Les échos de la cloche des Accoules se mêlaient aux chants improvisés. « Roncelin ! Roncelin ! » Mon nom était repris en chœur, un rugissement que rien ne semblait pouvoir apaiser. Pour la première fois, je compris pourquoi certains hommes se perdaient dans le pouvoir des foules. J’avais l’impression d’être porté par quelque chose de bien plus grand que moi, un élan collectif déchaîné, aussi grisant qu’inquiétant.
Alors que nous atteignions les marches menant à la place, je jetai un regard en arrière. Le quai était une étendue mouvante de visages. Au loin, les trois tours de garde étaient des sentinelles silencieuses. Le port était un mélange en perpétuel changement : des marchands vénitiens vociférant dans leur langue mélodieuse, des esclaves africains tirant des charrettes, des marins grecs crachant des imprécations. Et au milieu de tout cela, des émeutiers à l’œil brillant d’un feu que je n’étais pas sûr de pouvoir maîtriser.
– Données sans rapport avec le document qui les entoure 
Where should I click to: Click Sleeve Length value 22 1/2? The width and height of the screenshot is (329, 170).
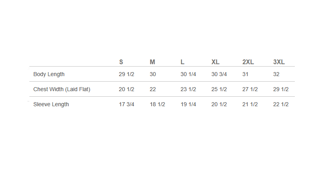coord(281,104)
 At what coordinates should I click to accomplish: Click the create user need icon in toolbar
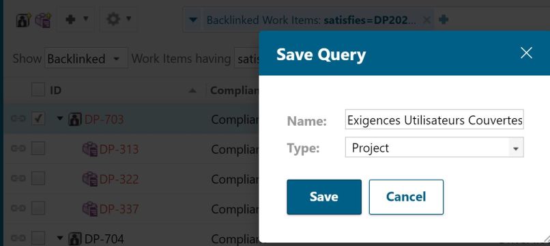click(24, 20)

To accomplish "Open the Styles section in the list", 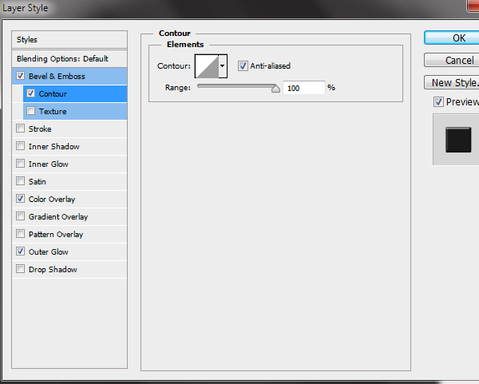I will coord(70,40).
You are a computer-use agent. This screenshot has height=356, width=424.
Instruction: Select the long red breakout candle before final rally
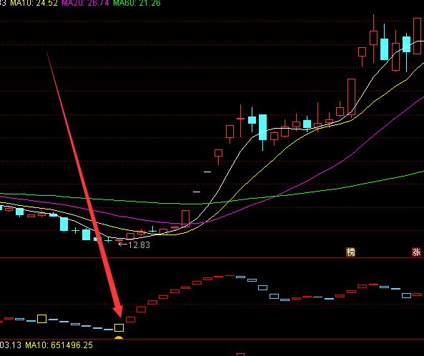pos(351,97)
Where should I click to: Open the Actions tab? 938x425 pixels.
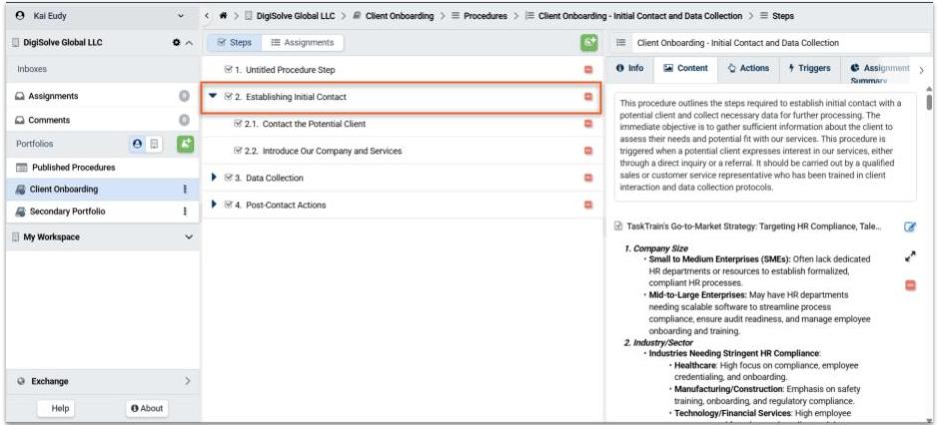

Un frisson me parcourut. Marseille était une ville vivante, chaotique, avec son port comme cœur battant. Mais aujourd’hui, elle avait l’air d’une bête éveillée, et je ne savais pas si elle venait pour m’adorer ou pour me dévorer. Je ne pouvais m’empêcher de penser à mon frère. Sa mort était encore une blessure ouverte, un poids sur mon âme. Son nom était sur toutes les lèvres, mais je savais qu’on attendait de moi que je prenne cette place. Une place que je n’avais jamais réclamée.
À mesure que nous gravissions la pente, le forgeron sous moi ne fléchissait pas. Sa poigne fermée sur mes jambes était ferme, comme si cet homme portait plus qu’un corps. Je me demandais si ce titan était lui aussi subjugué par cette folie collective ou s’il était simplement heureux d’être à la hauteur, littéralement. En atteignant enfin la place des Accoules, le spectacle qui s’offrit à moi fut éblouissant. La foule avait envahi l’espace, et chaque recoin semblait déborder d’énergie. Des torches s’allumaient une à une, réchauffant l’air d’une lueur vacillante. Des hommes jouaient de la flûte et du tambour, d’autres scandaient des slogans.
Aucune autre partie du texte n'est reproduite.